Early into our canoe we saw a huge beaver swimming up stream towards us. What a gorgeous, well-adapted animal!
We practiced eddy turns and ferries, happily playing with the current until Michael wanted to duck into a small bay on river right. It was a tight turn to fit into the mouth of the bay, manage the current and clear a partially submerged tree. Not making the turn would mean we'd be sideways against the tree. Which would be bad. We had more than enough expertise and skill to successfully dodge the tree, but from where I was in the bow of the canoe, it looked like we were heading right for it.
I freaked out. There's no other way to put it. This weird voice came out of my gut and moaned at Michael to get away from the tree. Then I started to cry and hyperventilate! It took me a few minutes to get a grip. Not normally what I would expect from me. It's been almost 3 years since my accident, and there I was acting as if it were the day after. Circumstances looked similar enough that my body went into fear mode.
Fact is, we were not in danger. It was all in my mind--or my body.

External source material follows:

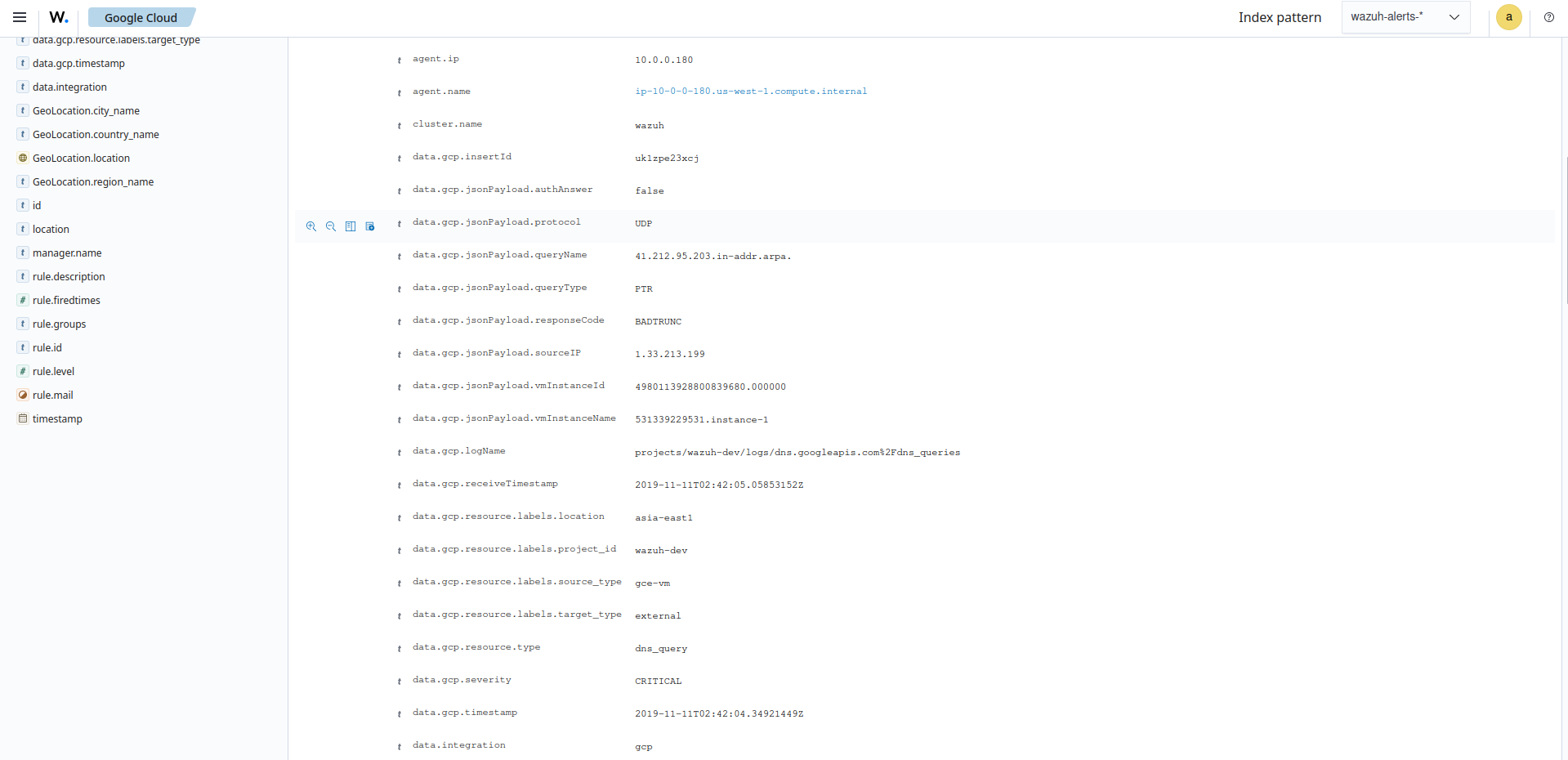Select the GeoLocation.city_name field

point(85,110)
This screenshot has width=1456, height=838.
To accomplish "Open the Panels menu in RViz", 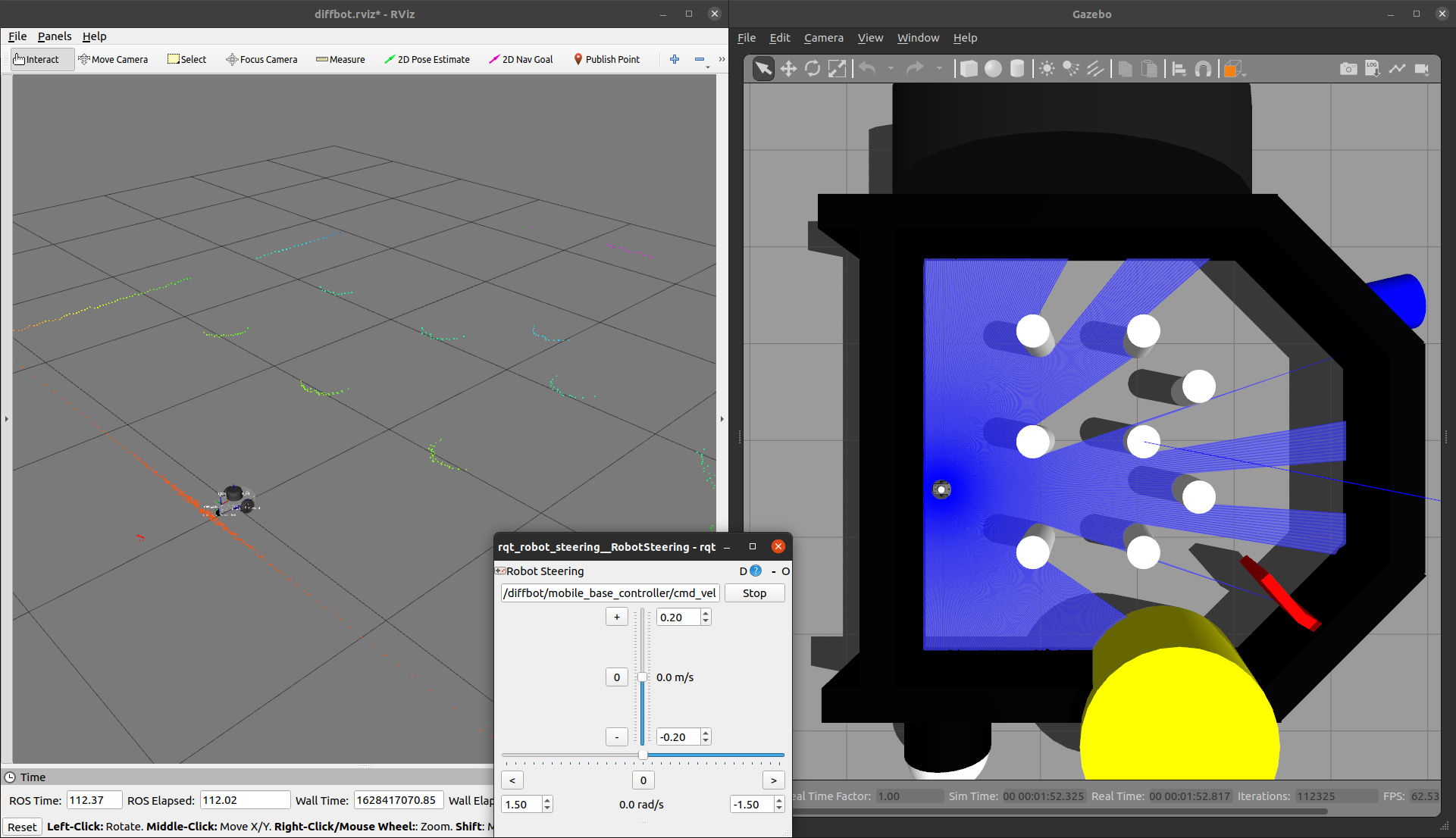I will 55,36.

What happened in the boat's got me realizing how powerful fear is. How its radioactivity can work away under the surface of things, hidden, and waiting. I'll be more patient now with clients who say, "We can't do that, we tried that once and it almost killed our company." You can rationalize that these circumstances aren't the same as before, that you aren't at real risk here, and it still won't matter until they've fully felt their fear, had their fit, then recovered their senses.
We spent the rest of the evening floating past incredible scenery, the scent of the wolf willow drifting in and out of notice. We saw an even bigger beaver close to the take out. He was as big as our old retriever Lucy! What a night. From the sublime to the ridiculous to the sublime.